John J. Szaton was born in 1907 in Ludlow, Massachusetts. He apprenticed under well-known Illinois sculptor Lorado Taft, who invited Szaton to come to Chicago after meeting him on a lecture tour of various high schools and art schools in Massachusetts. Szaton, who became known for his sculpture, studied at the Art Institute of Chicago and at the now-defunct National Academy of Art in Chicago. He also worked on project for Taft and other artists, including the Lincoln Trail State Memorial by Nellie Walker, his wife's aunt. During the 1940s Szaton created several other sculptures: a War Memorial (1940) at the Northwest Armory, Chicago; Indian Shooting the Stars (1947) for Lane Tech High School, Chicago, as a tribute to students who died in World War II; and Now I Lay Me Down to Sleep (1947) for Cedar Park Cemetery, Calumet Park, Illinois. Szaton continued to work at Taft's studio until it disbanded in 1947, then moved his family to Tinley Park, at that time a small rural suburb of Chicago, and commuted to Chicago to work during the week as a greeting card engraver; income from art commissions was not sufficient to sustain his family. In 1948 Szaton built a large, vaulted-ceiling garage studio behind his home and continued to work on art projects.
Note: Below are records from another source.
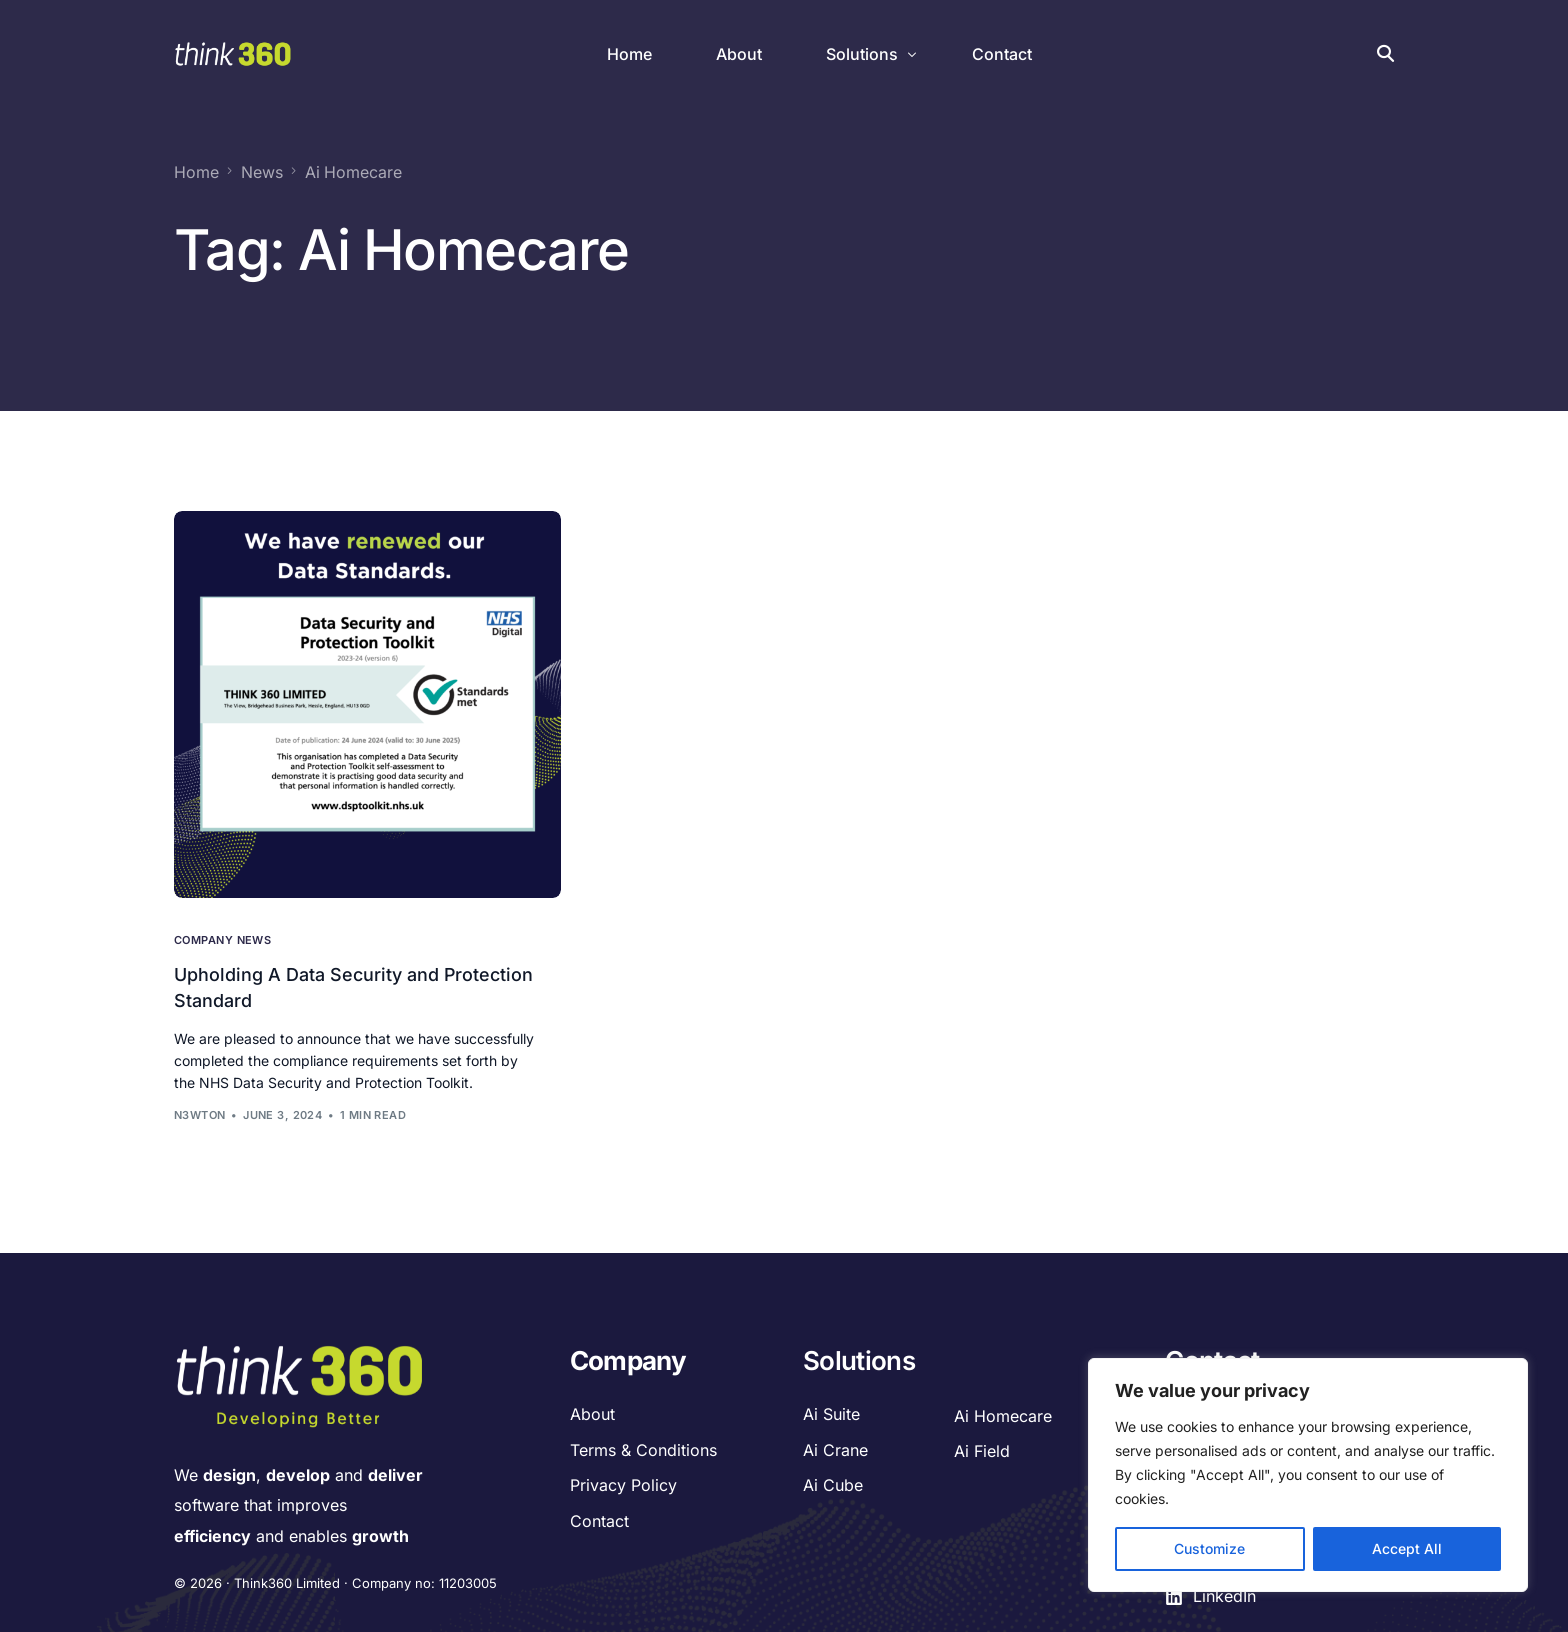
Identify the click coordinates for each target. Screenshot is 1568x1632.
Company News (222, 939)
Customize (1209, 1548)
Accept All (1407, 1548)
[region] (1308, 1475)
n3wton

In 1963 Szaton collaborated with artist Vachel Davis to reinterpret Davis's iconic 1946 painting American Coal Miner into a permanent, sculptural memorial to coal miners. Szaton's 7-ft. bronze statue, The Coal Miner, is displayed on the lawn of the Illinois State Capitol in Springfield. It was dedicated on October 16, 1964, and became his most widely known sculpture. A second The Coal Miner statue, cast in 1966, is installed on the west side of the Indiana Statehouse and was dedicated in 1967. Szaton died in 1966 and is buried in Cedar Park Cemetery, Calumet Park, Illinois.

==Statue==
===Process===
The statue was first sculpted in plaster and then cast in bronze to create the Illinois statue, which was dedicated in 1964; the Indiana statue was cast later, in 1966, and dedicated in 1967. Both statues were cast at the Spampinato Art Workshop foundry in Chicago.

===Description===
The Coal Miner, which measures 85 × 26+1/2 × 28 in, is installed in the northwest corner of the Indiana Statehouse lawn and faces west. The figure wears overalls, boots, a belt, a long-sleeve shirt, and a miner's hat. He has a contrapposto stance with his proper left foot forward. He carries a miner's fire safety lamp, or "bug light", in his proper left hand, which is at his side. His proper right hand is raised, gripping the base of a miner's pick axe that rests on his proper right shoulder. The shirt-sleeve on his proper right arm is unbuttoned and hangs open on his forearm. The belt hanging at his waist has three visible belt punches. He wears a MSA Comfo Cap Model P miner's hat with its battery pack clipped to the backside of his belt. The artist's signature, "John Szaton, Sc." appears on the proper left side of the base, toward the front. On the proper left side of the base, toward the back, a foundry mark reads, "Cast by Spaminato [sic] Art Foundry Chicago, Ill. 1966".

The square, granite base measures 35+7/8 × 35+1/2 × 36 in. Its front-facing side has a bronze, bas-relief plaque depicting a drag-line mining crane at work in a strip mine. A cement foundation, 4 to 6 in thick, supports the base.

The plaque on the rear-facing side reads:
Without coal the marvelous social and industrial progress which marks our civilization could not have been achieved. But the production of this vital commodity, so essential to the world's progress, has cost the lives of thousands of "coal miners" in Indiana. It is to the supreme sacrifice of these men that this memorial is dedicated.

===Condition===
The Indiana sculpture was assessed in November 1992 and added to the Smithsonian American Art Museum's Inventories of American Painting and Sculpture database. The statue was considered well maintained at the time of the assessment. Photos taken of the sculpture in 2005 show ample presence of lime scale, which was removed between late 2005 and October 2010.